Task data:
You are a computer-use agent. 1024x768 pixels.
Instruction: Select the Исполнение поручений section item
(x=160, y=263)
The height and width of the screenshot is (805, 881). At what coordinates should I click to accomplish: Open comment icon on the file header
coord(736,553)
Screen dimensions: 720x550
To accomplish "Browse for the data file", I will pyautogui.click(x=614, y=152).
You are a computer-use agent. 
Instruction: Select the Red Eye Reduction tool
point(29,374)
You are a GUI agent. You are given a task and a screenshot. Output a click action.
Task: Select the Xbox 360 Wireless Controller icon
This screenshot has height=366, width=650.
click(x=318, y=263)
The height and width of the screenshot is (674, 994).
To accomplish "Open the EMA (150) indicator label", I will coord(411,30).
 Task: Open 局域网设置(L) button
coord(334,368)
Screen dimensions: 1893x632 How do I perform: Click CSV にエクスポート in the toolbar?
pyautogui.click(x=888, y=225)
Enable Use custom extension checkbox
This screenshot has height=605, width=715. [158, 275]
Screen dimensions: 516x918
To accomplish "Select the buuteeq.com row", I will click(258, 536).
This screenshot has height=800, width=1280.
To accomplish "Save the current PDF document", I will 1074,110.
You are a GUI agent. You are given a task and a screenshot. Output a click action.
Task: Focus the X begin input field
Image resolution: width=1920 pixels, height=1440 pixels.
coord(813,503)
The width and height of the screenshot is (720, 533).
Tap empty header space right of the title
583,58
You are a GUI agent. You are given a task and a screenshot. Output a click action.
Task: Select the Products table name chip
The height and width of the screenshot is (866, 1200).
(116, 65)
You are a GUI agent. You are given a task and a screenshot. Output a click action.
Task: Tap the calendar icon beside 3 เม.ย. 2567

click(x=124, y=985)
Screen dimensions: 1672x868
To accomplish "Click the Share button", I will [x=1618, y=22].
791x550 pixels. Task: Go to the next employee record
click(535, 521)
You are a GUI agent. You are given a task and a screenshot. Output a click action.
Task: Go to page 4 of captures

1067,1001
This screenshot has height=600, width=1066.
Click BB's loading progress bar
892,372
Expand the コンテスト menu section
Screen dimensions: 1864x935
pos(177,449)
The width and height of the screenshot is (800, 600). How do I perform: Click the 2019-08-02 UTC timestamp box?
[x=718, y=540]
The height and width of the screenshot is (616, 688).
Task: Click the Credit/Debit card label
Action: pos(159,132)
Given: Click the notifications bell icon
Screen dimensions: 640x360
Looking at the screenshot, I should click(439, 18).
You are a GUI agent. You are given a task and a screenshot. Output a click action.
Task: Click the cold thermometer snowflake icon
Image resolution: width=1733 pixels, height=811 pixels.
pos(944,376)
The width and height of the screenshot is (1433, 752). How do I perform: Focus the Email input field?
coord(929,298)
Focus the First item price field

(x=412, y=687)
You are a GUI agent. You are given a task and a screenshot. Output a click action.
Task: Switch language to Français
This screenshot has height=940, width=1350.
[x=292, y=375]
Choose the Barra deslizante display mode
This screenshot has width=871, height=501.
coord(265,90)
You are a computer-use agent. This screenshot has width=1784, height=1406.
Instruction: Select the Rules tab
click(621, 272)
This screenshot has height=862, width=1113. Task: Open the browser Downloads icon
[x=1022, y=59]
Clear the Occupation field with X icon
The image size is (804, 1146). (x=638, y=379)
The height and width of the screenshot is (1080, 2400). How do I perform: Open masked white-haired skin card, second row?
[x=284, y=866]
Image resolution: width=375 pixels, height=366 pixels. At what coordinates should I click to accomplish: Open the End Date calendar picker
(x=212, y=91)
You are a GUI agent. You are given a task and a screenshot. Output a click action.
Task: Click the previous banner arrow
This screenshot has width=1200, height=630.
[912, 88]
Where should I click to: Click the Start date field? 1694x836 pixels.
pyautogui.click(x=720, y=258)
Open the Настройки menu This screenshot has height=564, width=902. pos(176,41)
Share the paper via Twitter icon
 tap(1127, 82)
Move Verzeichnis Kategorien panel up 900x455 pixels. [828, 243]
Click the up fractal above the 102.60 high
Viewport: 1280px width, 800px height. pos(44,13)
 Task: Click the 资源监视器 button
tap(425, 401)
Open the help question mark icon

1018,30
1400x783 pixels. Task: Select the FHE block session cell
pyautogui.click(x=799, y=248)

What you should do: Write only the number of lines in the listing that include "computer".

Answer box: 3